Die einzelnen Kapitel sind mit ca. drei Seiten überschaubar und jede der Geschichten ist abgeschlossen, was gerade für schwächere Leser motivierend sein kann. Die Schrift ist ausreichend groß und die Illustrationen veranschaulichen die Geschichten sehr gut. Die zahlreichen farbigen Bilder sprechen durch ihren comichaften Charakter besonders Jungen an und enthalten viele witzige Details (zum Beispiel einen Nikolaus in Badehose mit Surfbrett).


Insgesamt ist das Buch liebevoll gestaltet, lustig geschrieben und die kindgerechten Illustrationen lassen nicht nur kleine Leser schmunzeln. Ein vorweihnachtlicher Rätselspaß für die ganze Familie, der dem Leser Weihnachten in aller Welt nahe bringt.

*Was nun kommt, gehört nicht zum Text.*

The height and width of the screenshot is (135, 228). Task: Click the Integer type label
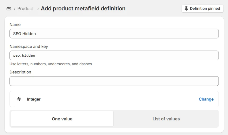click(34, 99)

Das Buch eignet sich für viele Arten der Leseförderung. Für jüngere Kinder und Leseanfänger ist es ein hervorragendes Vorlesebuch, das sowohl für die Familie als auch für den Unterricht oder außerschulische Leseförderprogramme (z.B. Leseclubs) empfehlenswert ist. Für fortgeschrittene Leser eignet es sich auch gut zum Selbstlesen. Das Buch spricht durch seine comichaften Illustrationen, modernen technische Details (Funksender, Computer, etc.), den männlichen Hauptcharakter und den frechen, manchmal derben Humor besonders Jungen an.

Aufgrund der gelungenen Verbindung von phantastischer Erzählung und Sachbuch, bieten sich zahlreiche Anschlussaktivitäten. So ist es denkbar, einen eigenen Bericht aus Helges Perspektive über ein neues Land zu verfassen. Aber auch verschiedene Bastelaktionen zu weihnachtlicher Dekoration lassen sich anregen. Es könnten Informationsplakate zu den einzelnen Ländern erstellt werden, die bei einer internationalen Weihnachtsfeier ausgestellt werden. Selbst das Einspielen eines eigenen Hörbuchs oder eines Theaterstücks ließe sich verwirklichen.

Es sind also eine ganze Reihe produktiver und kreativer Verfahren der Textannäherung möglich. Darüber hinaus bietet das Buch aufgrund der Sachinformationen einen Rahmen zum interkulturellen Lernen. Für Vielleseverfahren eignet es sich wegen der kleinen abgeschlossenen Kapitel eher weniger. Dafür können Lesemuffel durch die knapp gehaltenen Kapitel und den auffordernden Charakter der Rätselgeschichten zum Lesen animiert werden.